Rice University scientists have achieved the total synthesis of a scarce natural marine product that may become a powerful cancer-fighting agent – the molecule shishijimicin A.
A group led by world-renowned Rice chemist K.C. Nicolaou announced the successful synthesis this month in the Journal of the American Chemical Society.
The complex organic molecule was discovered in a rare sea squirt, Didemnum proliferum, more than a decade ago. Lab tests at the time proved it to be more than 1,000 times as toxic to cancer cells as the anticancer drug taxol (aka paclitaxel), but its scarcity did not provide amounts sufficient for extensive biological studies and clinical trials.
Nicolaou said the next steps for shishijimicin are to streamline its synthesis and add chemical handles so it can be attached to antibodies for delivery to cancer cells. “We’ve established the beachhead with the first total synthesis,” he said. “Now we aim to optimize the process to make it more practical and apply it to synthesize variations of the molecule.”
Then it will be up to partner pharmaceutical companies to develop the compound for eventual clinical trials.

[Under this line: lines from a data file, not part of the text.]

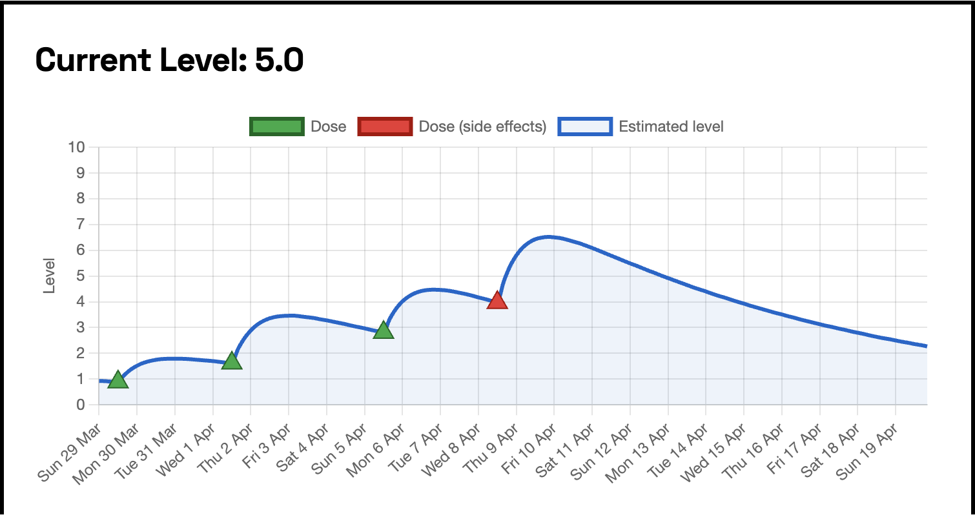
Task: Toggle the Estimated level series visibility
Action: 672,127
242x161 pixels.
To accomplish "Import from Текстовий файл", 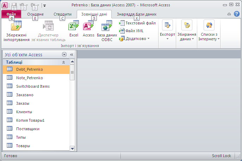I will pos(137,23).
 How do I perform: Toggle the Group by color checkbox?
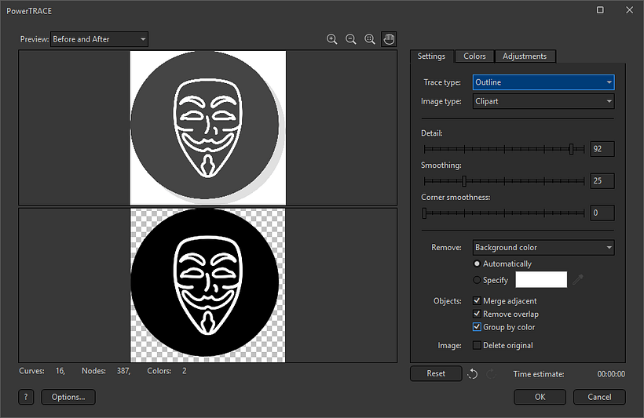tap(478, 327)
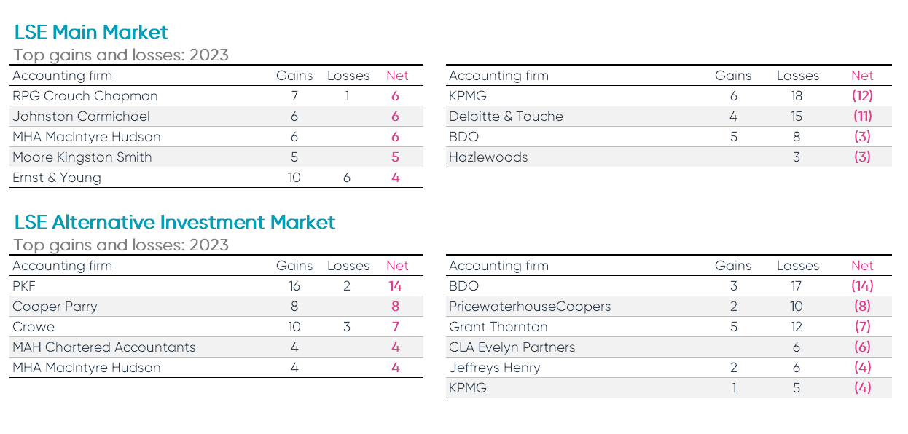Select the PricewaterhouseCoopers firm name
This screenshot has width=908, height=434.
(530, 307)
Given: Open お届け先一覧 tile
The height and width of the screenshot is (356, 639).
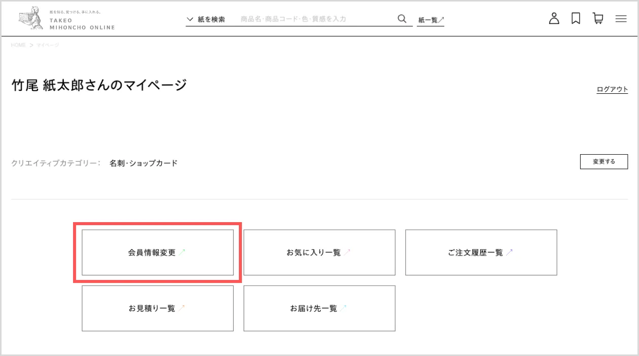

They won’t need much, Nicolaou said. “If they have a few hundred milligrams – a fraction of a gram – they can take it to clinical trials, because it’s so potent,” he said. “And now they have hundreds of antibodies selected for different kinds of cancer. My hope is that our molecule will lead to an effective drug for personalized medicine.”
The Cancer Prevention and Research Institute of Texas and the Welch Foundation supported the research.